* _TASK_: From the line containing "Click the Hashcards" down to the last line of the entries, print each line exactly and leave the pictures out.
--------------------
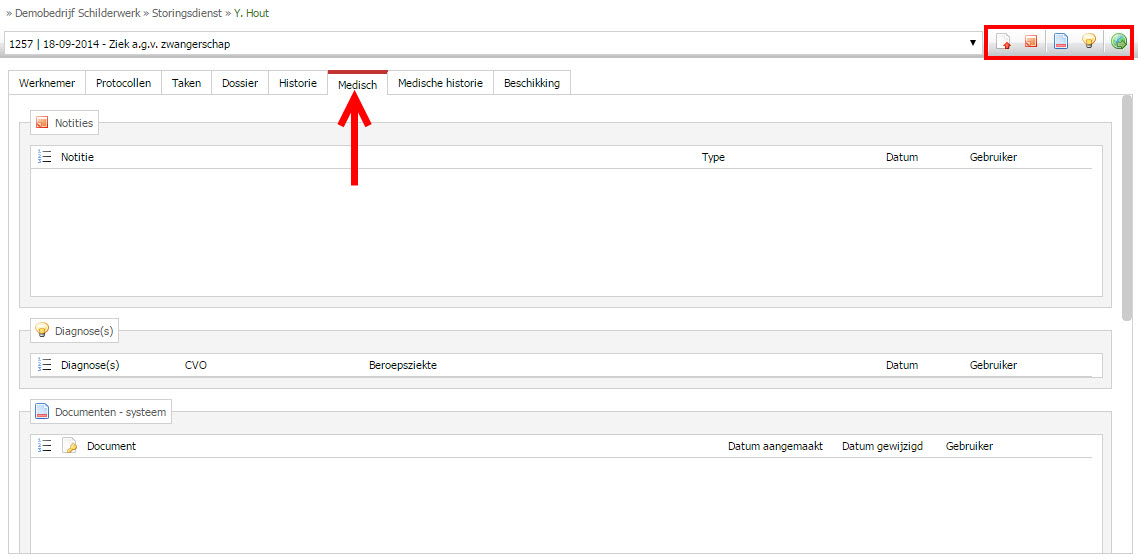Open the Dossier tab

239,83
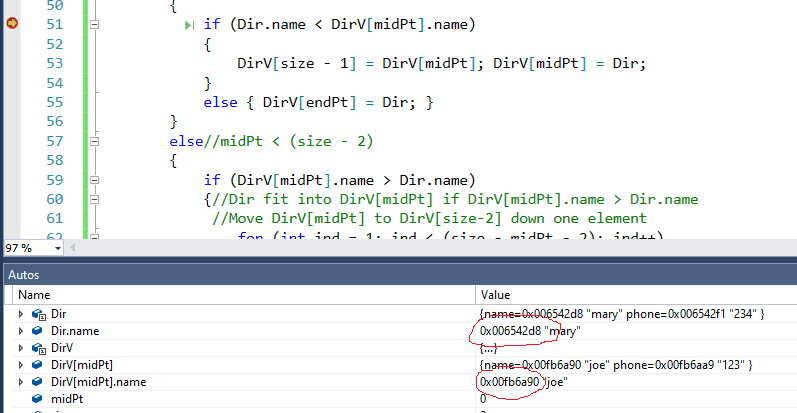Click the Value column header

pyautogui.click(x=496, y=295)
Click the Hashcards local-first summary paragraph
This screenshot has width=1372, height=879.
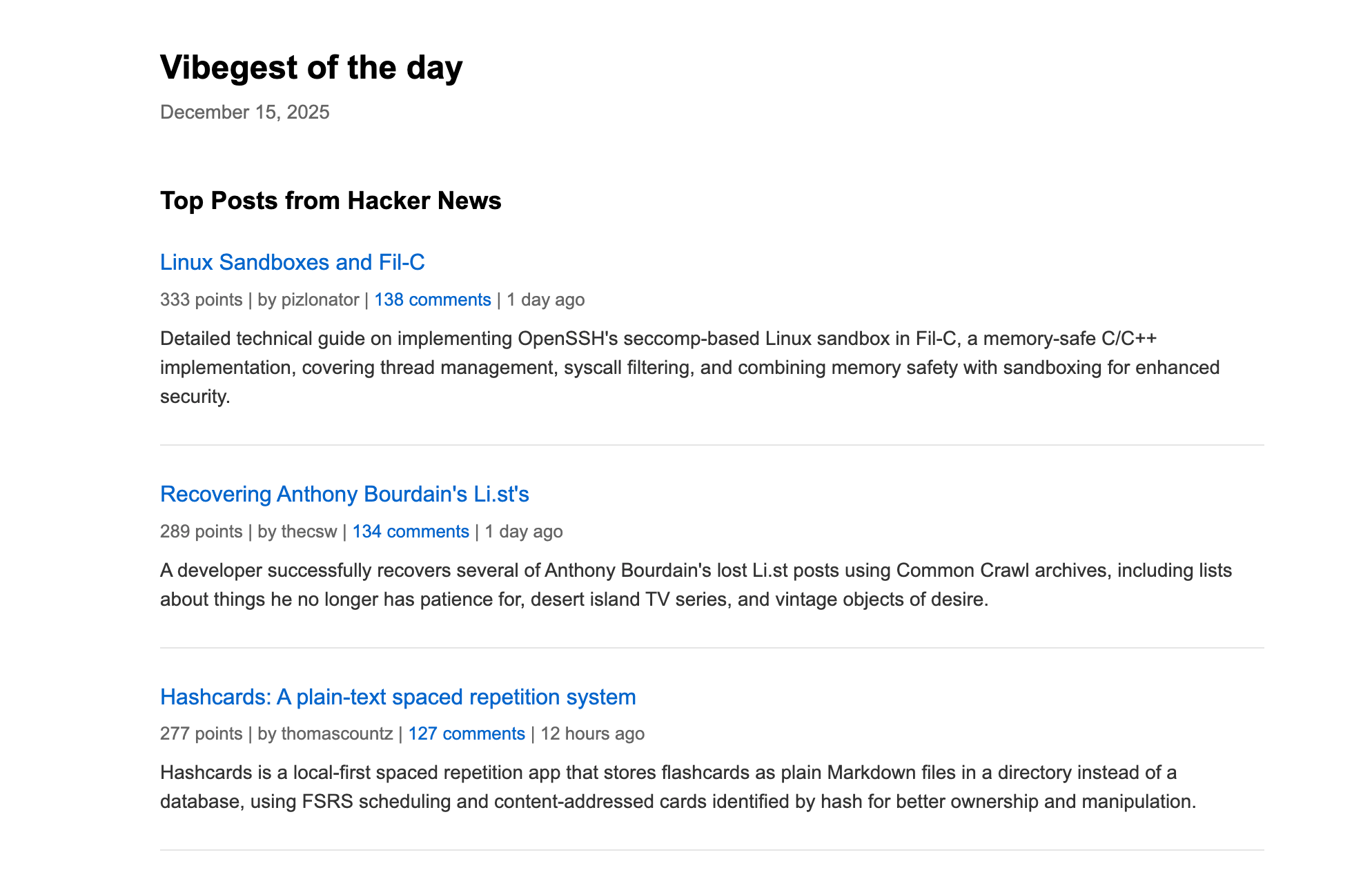(x=677, y=787)
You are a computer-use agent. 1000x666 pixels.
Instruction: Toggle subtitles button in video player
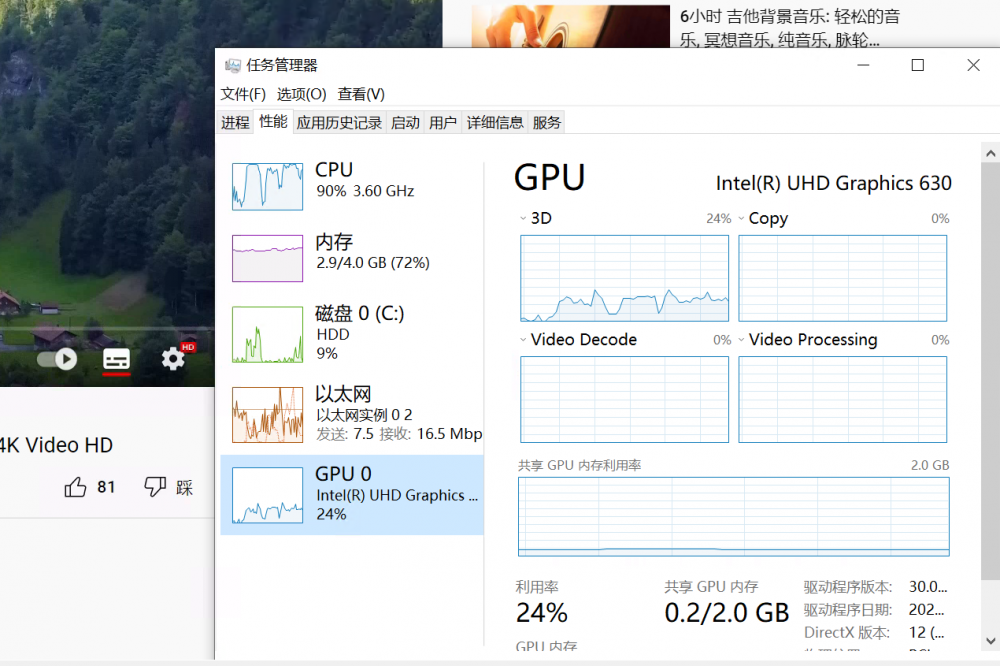click(117, 359)
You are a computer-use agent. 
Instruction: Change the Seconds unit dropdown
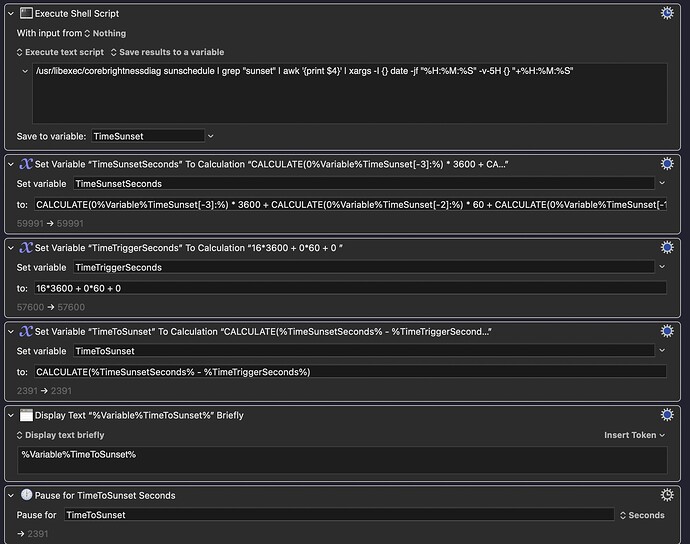tap(642, 515)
--------------------
* _COMPLETED TASK_:
Click the Hashcards local-first summary paragraph
This screenshot has width=1372, height=879.
(x=677, y=787)
You are a computer-use agent. 1000x666 pixels.
Instruction: Toggle subtitles button in video player
click(117, 359)
You are a computer-use agent. 
Instruction: Change the Seconds unit dropdown
tap(642, 515)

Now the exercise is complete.